1. How often should I give?
The Spirit through Paul made it very clear:
Now concerning the collection for the saints, as I gave order to the churches of Galatia, so also do ye. Upon the first day of the week let each one of you lay by him in store, as he may prosper, that no collections be made when I come.(1 Corinthians 16:1-2 ASV)
The scripture does not say "every other first day of the week," but simply "upon the first day of the week." Every week has a Sunday, and that is the day that we are to give! Some find it more convenient to give a larger amount once a month, or every other week, but if you want to follow God's instructions, you will give every Sunday. Plus, if you only give on certain Sundays, you are depriving yourself of worshiping God in one of the ways that He has instructed.
2. Who should give?
Notice verse 2 of the passage we just read:
Upon the first day of the week let each one of you lay by him in store, as he may prosper...(1 Corinthians 16:2)

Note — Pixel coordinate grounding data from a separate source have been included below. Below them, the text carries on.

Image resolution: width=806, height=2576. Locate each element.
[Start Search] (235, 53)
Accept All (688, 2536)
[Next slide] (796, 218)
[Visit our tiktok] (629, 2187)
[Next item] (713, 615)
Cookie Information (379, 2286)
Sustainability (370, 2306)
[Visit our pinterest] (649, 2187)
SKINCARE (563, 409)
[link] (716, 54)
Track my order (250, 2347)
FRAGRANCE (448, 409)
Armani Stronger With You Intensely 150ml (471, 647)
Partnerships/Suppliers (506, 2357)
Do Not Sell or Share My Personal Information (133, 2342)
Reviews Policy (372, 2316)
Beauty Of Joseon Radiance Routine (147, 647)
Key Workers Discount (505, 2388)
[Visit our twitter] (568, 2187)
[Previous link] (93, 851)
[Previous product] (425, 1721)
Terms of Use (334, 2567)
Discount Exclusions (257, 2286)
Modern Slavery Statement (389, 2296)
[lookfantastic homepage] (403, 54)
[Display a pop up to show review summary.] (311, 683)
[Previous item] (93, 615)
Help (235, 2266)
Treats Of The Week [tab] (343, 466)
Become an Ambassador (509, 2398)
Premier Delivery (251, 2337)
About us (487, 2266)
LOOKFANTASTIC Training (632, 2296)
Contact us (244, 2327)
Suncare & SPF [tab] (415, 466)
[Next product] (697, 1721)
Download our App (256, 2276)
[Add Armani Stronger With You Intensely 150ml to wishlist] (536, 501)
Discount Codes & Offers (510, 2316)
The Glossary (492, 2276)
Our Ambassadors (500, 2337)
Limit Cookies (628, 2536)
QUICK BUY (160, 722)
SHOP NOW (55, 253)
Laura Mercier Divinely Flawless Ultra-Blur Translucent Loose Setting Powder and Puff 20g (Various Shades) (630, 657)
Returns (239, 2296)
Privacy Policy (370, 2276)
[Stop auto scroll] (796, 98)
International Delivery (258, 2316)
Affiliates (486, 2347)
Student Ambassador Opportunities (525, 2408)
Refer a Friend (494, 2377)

If you are a Christian with an income, you are included in this command! There is no excuse, especially when you think about all the inconsequential things that we spend money on. If you have children, now is the time to be teaching them to give as well, even if they are not yet Christians. I remember the "money to give to God" box that my parents kept stocked with coins, so that my sister and I would always have something to put in the plate when it was passed around. This is a great way to show your children that giving is very important, both to you and to God.
3. How much should I give?
In some religious circles tithing is encouraged, that is, giving 10% of your income. However, under the New Law there is no mention of tithing, and that specific amount is not required of Christians today. Now, you can respond to this in one of two ways:
- God doesn't require 10%, so I can get away with giving less!
- God doesn't require 10%, so I have the privilege to give more!
I think you can probably tell which one of those attitudes is more noble in the sight of God. Also, talking about the money that the Corinthian Christians were going to give, Paul called it a "bounty," as he knew it would be very generous. Let us give more to the Lord's church, knowing that it is the most important cause in this world!
4. What kind of attitude should I have?
God cares about our attitude, and when it comes to the contribution, it is no different. Notice the descriptive words in 1 Corinthians 9:7:
Every man according as he purposeth in his heart, so let him give; not grudgingly, or of necessity: for God loveth a cheerful giver.
If you don't want to give, but you do it anyway because you feel like you have to, then God doesn't want your money! God is not pleased with that attitude, but rather wants us to be cheerful givers, excited that we can be a part of the Lord's work. Also notice the phrase "as he purposeth in his heart". Giving is an intentional act that we are to put some thought into beforehand. Don't wait till you see the plate coming towards you to peek in your wallet and see what's left. Plan before you even come how much you are going to give, and give as you have already purposed in your heart.
Of course there is much more that could be said about this act of worship, but I hope these things have been helpful to you, and have encouraged you to do your best as you present yourself to God in this way.